● The problem:
Please copy the items below word for word, starting at the line that contains "Locate an element on the screen. The" and ending with the line that contains "This screenshot has height=1032, width=1920.".

● Available data:

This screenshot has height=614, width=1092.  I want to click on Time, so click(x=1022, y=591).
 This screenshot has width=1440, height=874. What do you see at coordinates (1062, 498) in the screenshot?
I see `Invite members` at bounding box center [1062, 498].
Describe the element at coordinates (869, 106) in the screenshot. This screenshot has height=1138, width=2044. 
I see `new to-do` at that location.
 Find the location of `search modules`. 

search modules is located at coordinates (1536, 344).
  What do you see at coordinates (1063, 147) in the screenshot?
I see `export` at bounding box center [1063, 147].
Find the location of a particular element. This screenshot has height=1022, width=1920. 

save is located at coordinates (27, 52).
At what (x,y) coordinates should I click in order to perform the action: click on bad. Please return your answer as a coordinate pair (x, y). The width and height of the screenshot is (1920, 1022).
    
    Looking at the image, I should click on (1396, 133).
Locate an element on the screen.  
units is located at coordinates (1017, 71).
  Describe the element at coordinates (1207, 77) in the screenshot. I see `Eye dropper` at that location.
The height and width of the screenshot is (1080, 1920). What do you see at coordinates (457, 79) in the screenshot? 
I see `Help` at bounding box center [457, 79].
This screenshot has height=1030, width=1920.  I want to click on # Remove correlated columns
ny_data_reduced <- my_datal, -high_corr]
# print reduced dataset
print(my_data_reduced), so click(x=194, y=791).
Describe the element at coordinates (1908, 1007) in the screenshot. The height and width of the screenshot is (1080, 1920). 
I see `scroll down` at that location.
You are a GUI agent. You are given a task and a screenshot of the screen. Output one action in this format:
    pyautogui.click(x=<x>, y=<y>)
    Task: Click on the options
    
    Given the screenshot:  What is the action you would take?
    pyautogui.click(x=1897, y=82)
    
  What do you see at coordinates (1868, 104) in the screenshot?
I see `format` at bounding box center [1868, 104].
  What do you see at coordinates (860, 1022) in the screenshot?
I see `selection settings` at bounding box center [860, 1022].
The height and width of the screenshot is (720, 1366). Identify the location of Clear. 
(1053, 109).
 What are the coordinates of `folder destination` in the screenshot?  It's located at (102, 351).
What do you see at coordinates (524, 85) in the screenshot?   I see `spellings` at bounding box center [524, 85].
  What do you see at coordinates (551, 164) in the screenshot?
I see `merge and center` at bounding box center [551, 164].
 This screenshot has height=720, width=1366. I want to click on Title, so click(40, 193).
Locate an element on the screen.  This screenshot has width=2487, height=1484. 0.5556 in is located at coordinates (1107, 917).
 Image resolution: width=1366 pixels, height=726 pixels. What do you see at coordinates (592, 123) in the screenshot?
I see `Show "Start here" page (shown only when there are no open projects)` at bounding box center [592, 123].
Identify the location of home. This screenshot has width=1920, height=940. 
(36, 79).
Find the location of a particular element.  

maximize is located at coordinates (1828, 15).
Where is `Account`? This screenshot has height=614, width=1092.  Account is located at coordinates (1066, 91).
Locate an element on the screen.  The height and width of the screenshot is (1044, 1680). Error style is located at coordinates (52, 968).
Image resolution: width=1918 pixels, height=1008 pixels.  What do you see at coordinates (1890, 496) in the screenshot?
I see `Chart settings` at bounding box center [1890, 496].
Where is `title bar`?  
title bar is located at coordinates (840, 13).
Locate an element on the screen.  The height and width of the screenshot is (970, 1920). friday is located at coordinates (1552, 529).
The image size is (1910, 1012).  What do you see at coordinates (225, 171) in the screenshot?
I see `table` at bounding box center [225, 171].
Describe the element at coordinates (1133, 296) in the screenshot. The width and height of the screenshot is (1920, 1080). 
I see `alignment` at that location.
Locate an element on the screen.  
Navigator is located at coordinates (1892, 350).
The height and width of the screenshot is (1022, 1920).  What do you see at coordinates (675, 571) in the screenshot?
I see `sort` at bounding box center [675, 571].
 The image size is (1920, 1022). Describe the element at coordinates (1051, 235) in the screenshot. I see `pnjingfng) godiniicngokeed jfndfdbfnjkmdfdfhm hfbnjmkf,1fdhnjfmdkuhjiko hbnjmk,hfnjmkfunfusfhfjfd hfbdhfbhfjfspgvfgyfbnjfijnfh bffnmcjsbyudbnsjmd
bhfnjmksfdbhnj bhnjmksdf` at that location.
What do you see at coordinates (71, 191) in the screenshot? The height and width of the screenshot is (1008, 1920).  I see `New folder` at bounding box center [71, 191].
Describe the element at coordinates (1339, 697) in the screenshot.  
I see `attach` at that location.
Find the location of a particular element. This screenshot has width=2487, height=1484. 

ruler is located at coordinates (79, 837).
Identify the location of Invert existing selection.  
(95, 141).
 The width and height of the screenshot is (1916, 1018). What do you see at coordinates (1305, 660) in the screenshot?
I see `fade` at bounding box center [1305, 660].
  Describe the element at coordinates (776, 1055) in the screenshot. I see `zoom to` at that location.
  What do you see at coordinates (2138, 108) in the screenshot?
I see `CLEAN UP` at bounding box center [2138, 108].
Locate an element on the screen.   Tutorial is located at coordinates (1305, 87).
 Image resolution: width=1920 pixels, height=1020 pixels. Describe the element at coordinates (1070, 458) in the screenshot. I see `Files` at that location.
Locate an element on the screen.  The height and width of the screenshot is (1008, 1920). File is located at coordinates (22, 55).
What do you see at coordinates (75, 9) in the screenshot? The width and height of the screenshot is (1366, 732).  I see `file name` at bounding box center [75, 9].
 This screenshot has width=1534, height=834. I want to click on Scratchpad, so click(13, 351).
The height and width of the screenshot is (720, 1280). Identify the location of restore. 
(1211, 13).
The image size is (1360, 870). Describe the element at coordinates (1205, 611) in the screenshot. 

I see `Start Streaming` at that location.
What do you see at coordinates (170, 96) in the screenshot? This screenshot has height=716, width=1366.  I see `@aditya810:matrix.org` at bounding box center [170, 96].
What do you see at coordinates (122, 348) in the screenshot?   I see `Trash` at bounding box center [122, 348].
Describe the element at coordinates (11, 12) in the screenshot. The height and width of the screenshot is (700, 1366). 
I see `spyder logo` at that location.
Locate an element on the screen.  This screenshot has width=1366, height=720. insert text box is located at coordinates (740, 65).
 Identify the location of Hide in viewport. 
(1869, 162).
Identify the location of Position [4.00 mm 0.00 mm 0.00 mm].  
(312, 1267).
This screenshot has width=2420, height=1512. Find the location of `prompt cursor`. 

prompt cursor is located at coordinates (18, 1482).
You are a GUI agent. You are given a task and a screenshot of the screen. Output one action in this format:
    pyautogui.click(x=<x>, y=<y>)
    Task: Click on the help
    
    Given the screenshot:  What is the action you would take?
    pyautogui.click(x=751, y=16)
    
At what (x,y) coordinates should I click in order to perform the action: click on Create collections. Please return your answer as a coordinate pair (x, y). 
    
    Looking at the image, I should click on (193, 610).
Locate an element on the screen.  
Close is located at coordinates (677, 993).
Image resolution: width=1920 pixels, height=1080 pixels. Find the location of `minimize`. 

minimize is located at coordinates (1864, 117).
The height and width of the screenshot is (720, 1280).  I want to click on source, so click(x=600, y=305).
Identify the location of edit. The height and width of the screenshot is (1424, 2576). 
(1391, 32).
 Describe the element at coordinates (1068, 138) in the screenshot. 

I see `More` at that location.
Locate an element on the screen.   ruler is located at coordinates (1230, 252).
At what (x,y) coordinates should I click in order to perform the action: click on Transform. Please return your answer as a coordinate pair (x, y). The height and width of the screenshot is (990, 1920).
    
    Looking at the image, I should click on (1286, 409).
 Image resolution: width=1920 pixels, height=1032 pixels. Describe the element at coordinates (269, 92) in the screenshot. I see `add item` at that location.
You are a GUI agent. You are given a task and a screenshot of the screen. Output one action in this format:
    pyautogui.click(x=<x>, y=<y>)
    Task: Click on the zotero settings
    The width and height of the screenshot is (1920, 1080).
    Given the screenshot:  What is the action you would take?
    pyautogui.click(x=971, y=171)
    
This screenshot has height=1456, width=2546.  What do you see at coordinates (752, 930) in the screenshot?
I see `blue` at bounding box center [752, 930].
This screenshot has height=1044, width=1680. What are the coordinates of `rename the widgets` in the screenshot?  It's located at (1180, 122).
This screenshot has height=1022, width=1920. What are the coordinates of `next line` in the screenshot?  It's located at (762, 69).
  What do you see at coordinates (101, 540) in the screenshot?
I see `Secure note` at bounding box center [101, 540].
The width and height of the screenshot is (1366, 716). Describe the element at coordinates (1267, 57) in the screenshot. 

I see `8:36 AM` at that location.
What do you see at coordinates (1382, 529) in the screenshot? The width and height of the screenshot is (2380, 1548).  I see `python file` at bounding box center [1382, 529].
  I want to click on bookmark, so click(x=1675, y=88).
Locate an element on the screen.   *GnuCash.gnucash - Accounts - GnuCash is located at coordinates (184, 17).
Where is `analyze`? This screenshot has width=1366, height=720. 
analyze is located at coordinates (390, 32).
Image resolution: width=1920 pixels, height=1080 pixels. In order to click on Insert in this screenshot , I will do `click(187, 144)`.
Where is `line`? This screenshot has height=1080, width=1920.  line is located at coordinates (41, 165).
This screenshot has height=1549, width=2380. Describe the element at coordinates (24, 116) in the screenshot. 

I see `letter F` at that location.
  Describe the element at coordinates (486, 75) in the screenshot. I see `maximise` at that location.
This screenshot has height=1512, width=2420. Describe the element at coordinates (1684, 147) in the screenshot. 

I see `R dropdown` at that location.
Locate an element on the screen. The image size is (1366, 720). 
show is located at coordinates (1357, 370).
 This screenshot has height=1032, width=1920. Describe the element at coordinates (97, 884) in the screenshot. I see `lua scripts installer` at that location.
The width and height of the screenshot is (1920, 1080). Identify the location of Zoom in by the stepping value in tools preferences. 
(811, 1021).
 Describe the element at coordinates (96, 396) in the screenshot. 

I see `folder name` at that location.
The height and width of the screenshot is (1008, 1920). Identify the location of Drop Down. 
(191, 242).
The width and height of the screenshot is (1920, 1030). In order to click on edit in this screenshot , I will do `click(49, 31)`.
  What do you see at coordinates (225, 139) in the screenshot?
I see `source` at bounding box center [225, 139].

● Result for this task:
Locate an element on the screen. The image size is (1366, 720). 
show is located at coordinates (1357, 370).
 This screenshot has height=1032, width=1920. Describe the element at coordinates (97, 884) in the screenshot. I see `lua scripts installer` at that location.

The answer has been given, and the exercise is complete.